Better a good venereal disease than a moribund peace and quiet.
—Henry Miller, Quiet Days in Clichy
—They’ve got crabs.
—What’s wrong with that? I asked. We eat crabs all the time.
—Henry Louis Gates, Jr., Colored People
Here we go then, (genital) warts an’ all …
—Viv Albertine, Clothes, Clothes, Clothes. Music, Music, Music. Boys, Boys, Boys.
Everything that is true is inappropriate.
—Oscar Wilde
Everyone nodded, nobody agreed.
—Ian McEwan, Amsterdam
Let’s, as if sore, grab a few things from the flood.
—A. R. Ammons, “Sphere: The Form of a Motion”
Fragments, indeed. As if there were anything to break.
—Don Paterson, Best Thought, Worst Thought
—He licked his lips. Well, if you want my opinion—
—I don’t, she said. I have my own.
—Toni Morrison, Beloved
Love poems must be bounced back off a moon.
—Robert Graves, Paris Review interview
See the moon? It hates us.
—Donald Barthelme, Sixty Stories
The moon, big as a Bitcoin.
—Jeanette Winterson, Frankissstein
Supposing one fell onto the moon.
—D. H. Lawrence, “Indians and an Englishman”
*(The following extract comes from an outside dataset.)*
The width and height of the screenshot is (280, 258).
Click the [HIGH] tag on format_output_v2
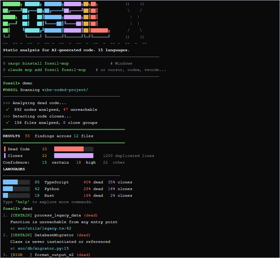click(x=22, y=255)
Moon’s left town. Moon’s clean gone.
—James Michie, “Arizona Nature Myth”
You know where the Beatles got that shit from. You know that’s our shit they fucking up like that.
—Albert Murray, South to a Very Old Place
How come the Beatles never got busted for statutory rape—because they’re white?
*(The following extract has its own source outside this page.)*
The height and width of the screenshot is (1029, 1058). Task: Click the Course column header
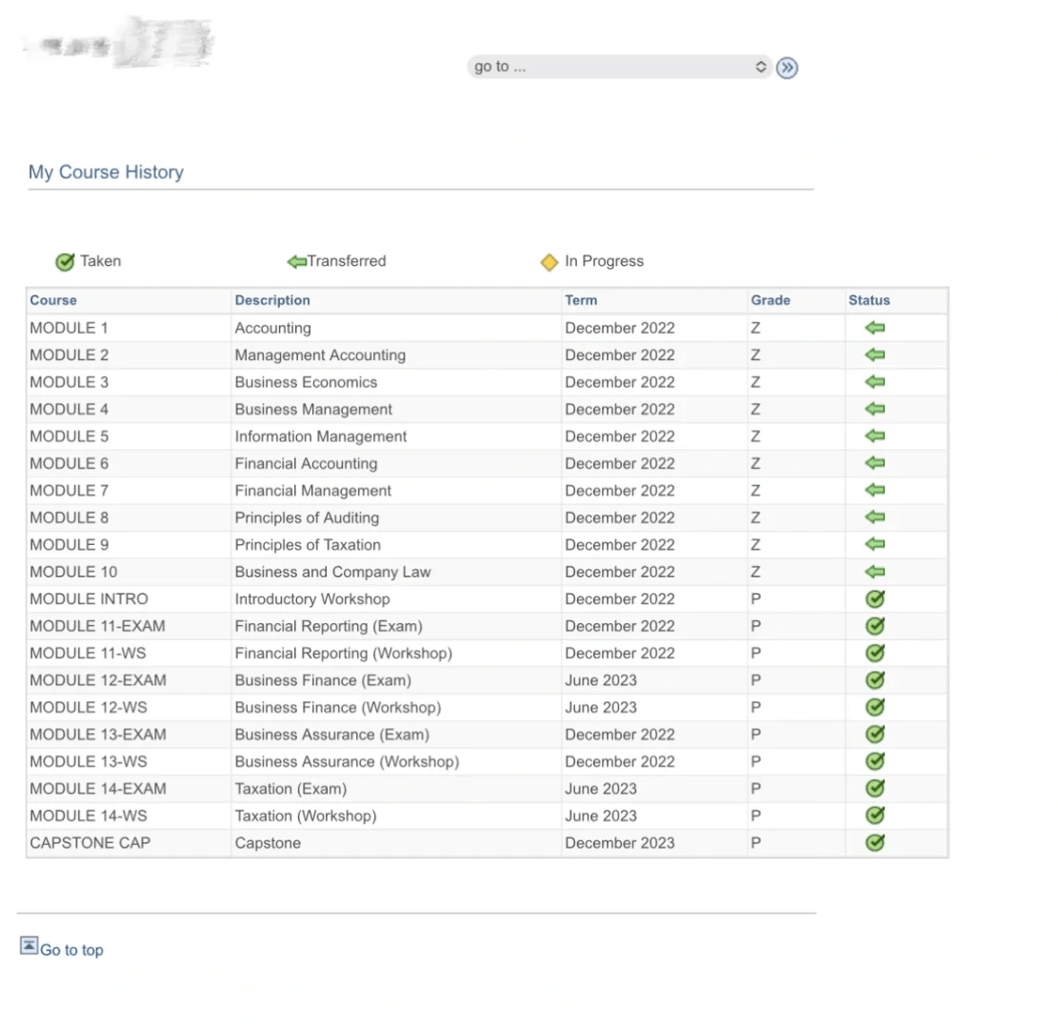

—Eve Babitz, Eve’s Hollywood
I hope you don’t mind, I’m from the South, we’re touchers.
—Charlie Rose, attributed
Mick Jagger should fold up his penis and go home.
—Robert Christgau, in The Village Voice
—How’s everything with you?
—Absolutely marvelous!
—Shit.
—Bernard Malamud and Brendan Gill, in conversation
Somehow he knew, based on very little experience, that this faux-casual shit spelled money.
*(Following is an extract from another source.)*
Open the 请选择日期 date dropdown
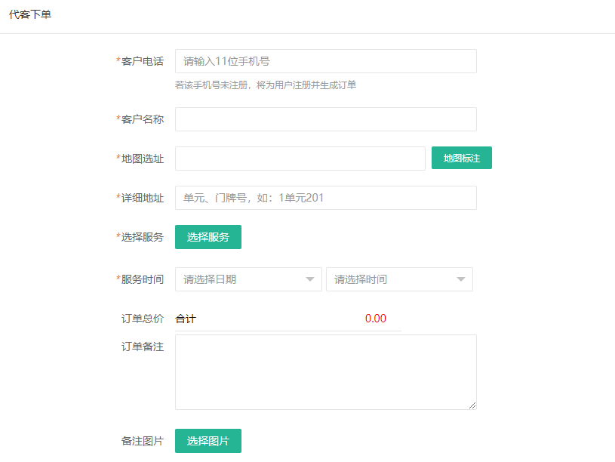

—Tom Wolfe, The Bonfire of the Vanities
If you want to know what God thinks of money, just look at the people he gave it to.
—Dorothy Parker, attributed
Tweedy shitballs.
—Calvin Trillin’s term for boarding-school types, Remembering Denny
I’ll have no college swankies.
—James Joyce, Finnegans Wake
Oh, fuck, not another elf!
—Hugo Dyson, as J.R.R. Tolkien read aloud an early draft of The Lord of the Rings
I am putting a mental jigsaw together of what a hobbit looks like, based on a composite of every customer I have ever sold a copy to.
—Shaun Bythell, Diary of a Bookseller
I couldn’t give a damn who found the rabbit’s foot or the magic mug.
—David Hare, The Blue Touch Paper
I place a total embargo on dragons.
—Clive James, Play All
Any woman who counts on her face is a fool.
—Zadie Smith, On Beauty
Shit, I said to myself, if I stop now, I’m liable to wind up with a fucking picket fence.
—Eve Babitz, Eve’s Hollywood
One can’t build little white picket fences to keep nightmares out.